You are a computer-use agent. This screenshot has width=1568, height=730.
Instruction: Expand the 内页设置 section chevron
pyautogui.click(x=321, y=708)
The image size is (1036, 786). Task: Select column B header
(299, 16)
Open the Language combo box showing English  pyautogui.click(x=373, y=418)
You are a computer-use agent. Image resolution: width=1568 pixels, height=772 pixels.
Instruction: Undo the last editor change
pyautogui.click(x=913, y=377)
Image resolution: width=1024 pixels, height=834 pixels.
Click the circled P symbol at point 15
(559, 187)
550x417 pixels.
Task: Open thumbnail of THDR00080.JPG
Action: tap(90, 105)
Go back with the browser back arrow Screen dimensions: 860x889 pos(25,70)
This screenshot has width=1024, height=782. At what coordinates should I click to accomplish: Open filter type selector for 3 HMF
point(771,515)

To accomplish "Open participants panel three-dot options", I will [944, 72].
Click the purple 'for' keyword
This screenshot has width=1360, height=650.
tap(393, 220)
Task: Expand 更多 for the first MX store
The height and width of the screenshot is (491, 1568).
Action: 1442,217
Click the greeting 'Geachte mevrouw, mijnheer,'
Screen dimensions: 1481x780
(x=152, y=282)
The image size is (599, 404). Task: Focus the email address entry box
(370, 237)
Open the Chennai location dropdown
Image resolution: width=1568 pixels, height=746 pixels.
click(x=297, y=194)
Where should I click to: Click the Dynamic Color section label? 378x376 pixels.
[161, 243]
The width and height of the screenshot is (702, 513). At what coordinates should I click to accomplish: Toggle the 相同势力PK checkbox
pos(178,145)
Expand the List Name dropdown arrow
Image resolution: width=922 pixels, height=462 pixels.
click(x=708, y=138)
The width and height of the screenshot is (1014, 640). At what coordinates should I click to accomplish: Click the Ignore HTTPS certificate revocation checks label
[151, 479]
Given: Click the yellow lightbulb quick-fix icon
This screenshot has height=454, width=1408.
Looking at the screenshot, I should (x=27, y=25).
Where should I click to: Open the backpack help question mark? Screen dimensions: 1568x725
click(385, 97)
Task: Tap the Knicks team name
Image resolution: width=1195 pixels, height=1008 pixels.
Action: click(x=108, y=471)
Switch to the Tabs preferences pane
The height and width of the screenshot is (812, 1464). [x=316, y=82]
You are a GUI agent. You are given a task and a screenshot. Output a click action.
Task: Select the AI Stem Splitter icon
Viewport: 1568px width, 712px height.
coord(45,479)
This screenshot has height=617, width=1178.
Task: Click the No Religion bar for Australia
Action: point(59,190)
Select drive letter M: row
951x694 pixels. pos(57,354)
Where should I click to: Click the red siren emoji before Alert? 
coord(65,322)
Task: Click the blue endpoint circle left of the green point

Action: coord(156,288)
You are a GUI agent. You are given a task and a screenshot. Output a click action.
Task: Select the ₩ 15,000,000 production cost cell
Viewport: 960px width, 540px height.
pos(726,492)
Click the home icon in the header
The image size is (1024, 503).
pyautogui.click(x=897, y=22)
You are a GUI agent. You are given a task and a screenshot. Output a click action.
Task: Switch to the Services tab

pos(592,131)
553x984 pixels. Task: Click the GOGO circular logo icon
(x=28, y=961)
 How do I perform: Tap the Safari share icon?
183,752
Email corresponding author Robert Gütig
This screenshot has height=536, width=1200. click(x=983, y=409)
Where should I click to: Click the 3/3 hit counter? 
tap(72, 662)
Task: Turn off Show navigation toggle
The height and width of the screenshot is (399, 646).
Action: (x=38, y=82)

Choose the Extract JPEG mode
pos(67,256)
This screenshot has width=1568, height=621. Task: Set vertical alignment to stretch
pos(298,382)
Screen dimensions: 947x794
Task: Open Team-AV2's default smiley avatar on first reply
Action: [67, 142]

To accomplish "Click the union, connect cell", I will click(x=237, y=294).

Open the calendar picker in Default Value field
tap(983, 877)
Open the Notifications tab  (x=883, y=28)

■ ■ ■

● To do
Copy all the entries exactly.

● Answer for the task
You are a computer-use agent. This screenshot has width=1568, height=730.
Instruction: Expand the 内页设置 section chevron
pyautogui.click(x=321, y=708)
The image size is (1036, 786). Task: Select column B header
(299, 16)
Open the Language combo box showing English  pyautogui.click(x=373, y=418)
You are a computer-use agent. Image resolution: width=1568 pixels, height=772 pixels.
Instruction: Undo the last editor change
pyautogui.click(x=913, y=377)
Image resolution: width=1024 pixels, height=834 pixels.
Click the circled P symbol at point 15
(559, 187)
550x417 pixels.
Task: Open thumbnail of THDR00080.JPG
Action: tap(90, 105)
Go back with the browser back arrow Screen dimensions: 860x889 pos(25,70)
This screenshot has width=1024, height=782. At what coordinates should I click to accomplish: Open filter type selector for 3 HMF
point(771,515)

To accomplish "Open participants panel three-dot options", I will [944, 72].
Click the purple 'for' keyword
This screenshot has width=1360, height=650.
tap(393, 220)
Task: Expand 更多 for the first MX store
The height and width of the screenshot is (491, 1568).
Action: 1442,217
Click the greeting 'Geachte mevrouw, mijnheer,'
Screen dimensions: 1481x780
(x=152, y=282)
The image size is (599, 404). Task: Focus the email address entry box
(370, 237)
Open the Chennai location dropdown
Image resolution: width=1568 pixels, height=746 pixels.
click(x=297, y=194)
Where should I click to: Click the Dynamic Color section label? 378x376 pixels.
[161, 243]
The width and height of the screenshot is (702, 513). At what coordinates should I click to accomplish: Toggle the 相同势力PK checkbox
pos(178,145)
Expand the List Name dropdown arrow
Image resolution: width=922 pixels, height=462 pixels.
click(x=708, y=138)
The width and height of the screenshot is (1014, 640). At what coordinates should I click to accomplish: Click the Ignore HTTPS certificate revocation checks label
[151, 479]
Given: Click the yellow lightbulb quick-fix icon
This screenshot has height=454, width=1408.
Looking at the screenshot, I should (x=27, y=25).
Where should I click to: Open the backpack help question mark? Screen dimensions: 1568x725
click(385, 97)
Task: Tap the Knicks team name
Image resolution: width=1195 pixels, height=1008 pixels.
Action: click(x=108, y=471)
Switch to the Tabs preferences pane
The height and width of the screenshot is (812, 1464). [x=316, y=82]
You are a GUI agent. You are given a task and a screenshot. Output a click action.
Task: Select the AI Stem Splitter icon
Viewport: 1568px width, 712px height.
coord(45,479)
This screenshot has height=617, width=1178.
Task: Click the No Religion bar for Australia
Action: point(59,190)
Select drive letter M: row
951x694 pixels. pos(57,354)
Where should I click to: Click the red siren emoji before Alert? 
coord(65,322)
Task: Click the blue endpoint circle left of the green point

Action: coord(156,288)
You are a GUI agent. You are given a task and a screenshot. Output a click action.
Task: Select the ₩ 15,000,000 production cost cell
Viewport: 960px width, 540px height.
pos(726,492)
Click the home icon in the header
The image size is (1024, 503).
pyautogui.click(x=897, y=22)
You are a GUI agent. You are given a task and a screenshot. Output a click action.
Task: Switch to the Services tab

pos(592,131)
553x984 pixels. Task: Click the GOGO circular logo icon
(x=28, y=961)
 How do I perform: Tap the Safari share icon?
183,752
Email corresponding author Robert Gütig
This screenshot has height=536, width=1200. click(x=983, y=409)
Where should I click to: Click the 3/3 hit counter? 
tap(72, 662)
Task: Turn off Show navigation toggle
The height and width of the screenshot is (399, 646).
Action: (x=38, y=82)

Choose the Extract JPEG mode
pos(67,256)
This screenshot has width=1568, height=621. Task: Set vertical alignment to stretch
pos(298,382)
Screen dimensions: 947x794
Task: Open Team-AV2's default smiley avatar on first reply
Action: [67, 142]

To accomplish "Click the union, connect cell", I will click(x=237, y=294).

Open the calendar picker in Default Value field
tap(983, 877)
Open the Notifications tab  (x=883, y=28)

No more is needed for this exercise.